Ein ungeheuerlicher Vorgang, der die Souveränität der Bundesrepublik berührt
Durch das Zögern der alten Bundesregierung hat Deutschland vielleicht den richtigen Moment verpasst, angemessen auf den Auftragsmord zu reagieren. Dennoch gerät nun die neue Bundesregierung in Zugzwang. Nach dem Anschlag auf den russischen Ex-Spion Sergej Skripal in Großbritannien, bei dem der chemische Kampfstoff Nowitschok verwendet worden war, wies das Auswärtige Amt vier russische Geheimdienstler mit Diplomatenpass aus. Auch die meisten anderen europäischen Länder zeigten mit ähnlichen Maßnahmen ihre Solidarität mit Großbritannien.
Zwar wurde in Berlin kein chemischer Kampfstoff eingesetzt, doch die tödlichen Schüsse in der Hauptstadt können nicht folgenlos bleiben. Da wird es dieses Mal kaum reichen, nur zwei Diplomaten auszuweisen, wie am Mittwoch geschehen, und dann zur Tagesordnung überzugehen.
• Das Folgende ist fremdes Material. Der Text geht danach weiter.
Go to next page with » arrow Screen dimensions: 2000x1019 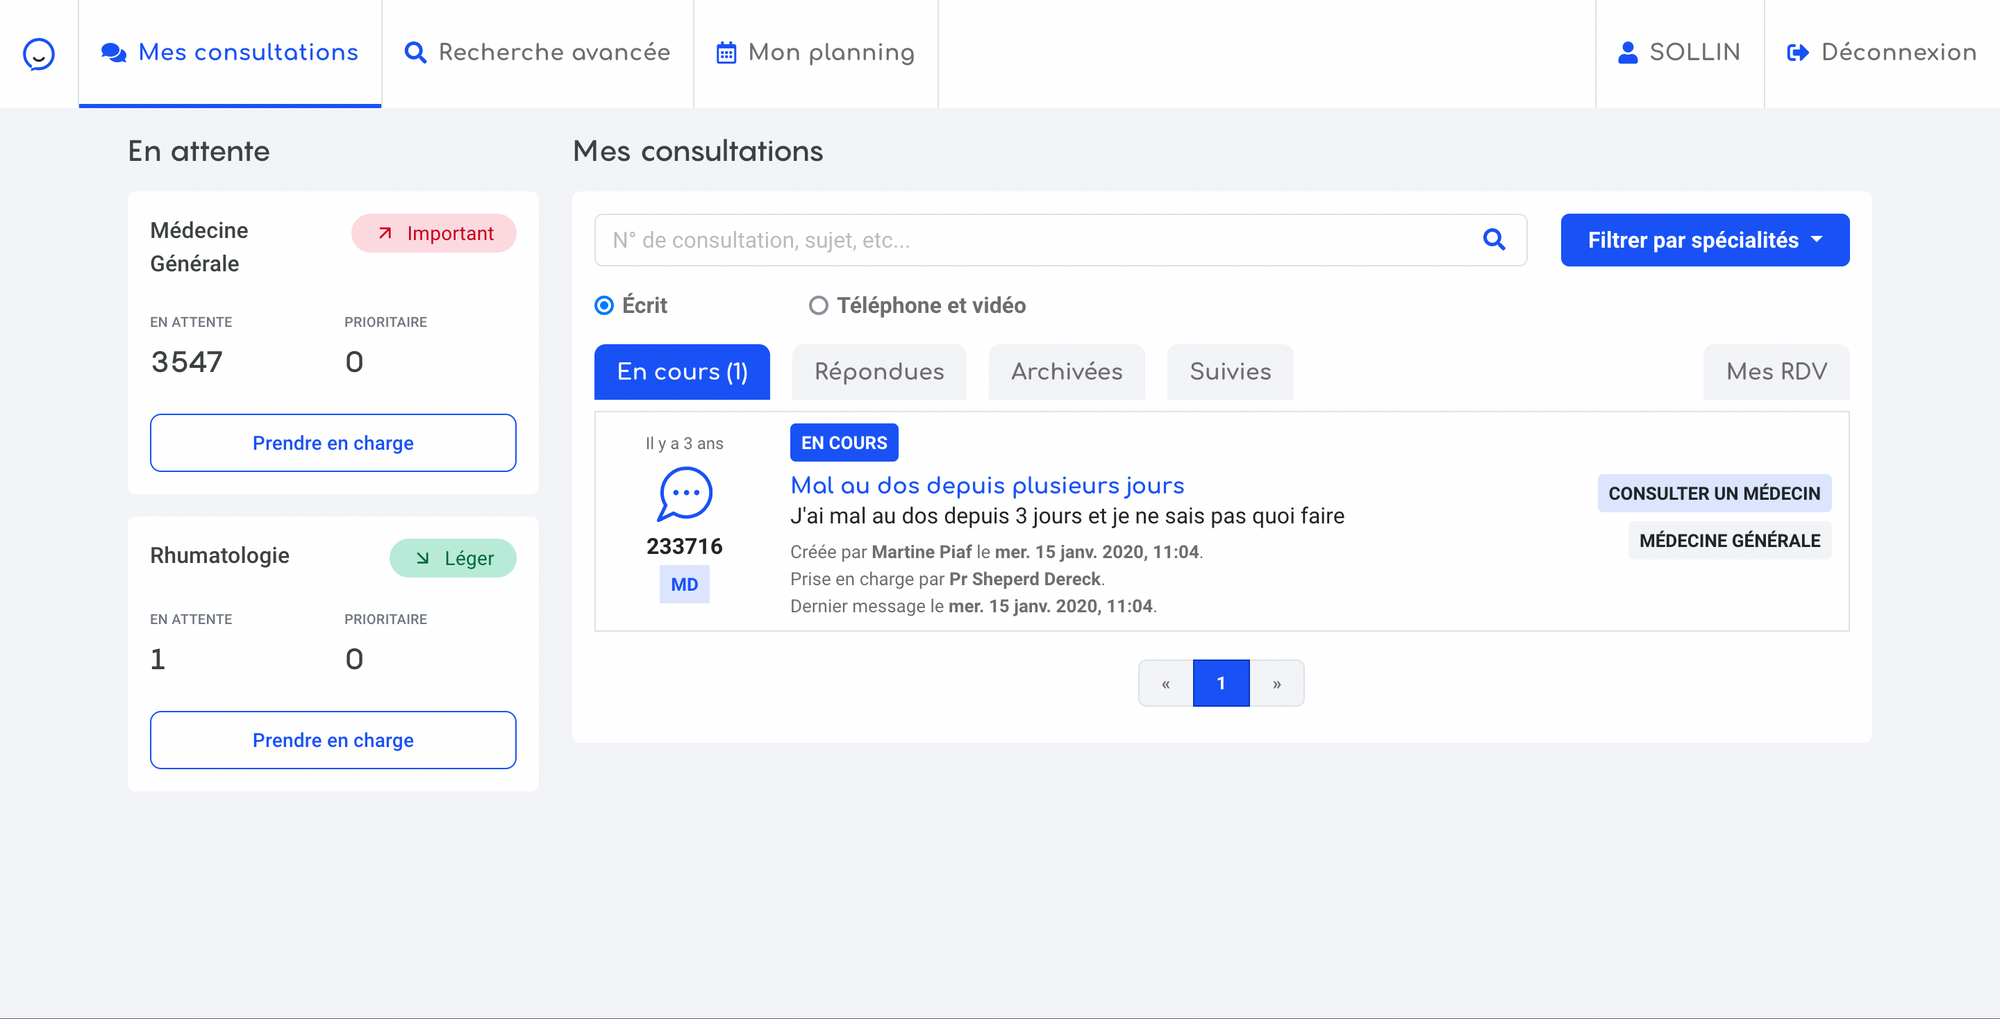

Denn dass Russlands Geheimdienste mitten in Berlin einen ihrer Gegner erschießen lassen, ist ein ungeheuerlicher Vorgang, der die Souveränität der Bundesrepublik berührt. Zugleich zeigt dieser Fall, mit was für einem aggressiven Staat wir es zu tun haben. Das sollte denjenigen in Deutschland eine Lehre sein, die glauben, mit ein bisschen mehr Dialog lasse sich das angeschlagene Verhältnis zu Russland irgendwie kitten. Mordanschläge auf Gegner des Kremls in mehreren Staaten, die versuchte Beeinflussung von Wahlen in westlichen Demokratien und Moskaus Krieg gegen die Ukraine sprechen eine deutliche Sprache.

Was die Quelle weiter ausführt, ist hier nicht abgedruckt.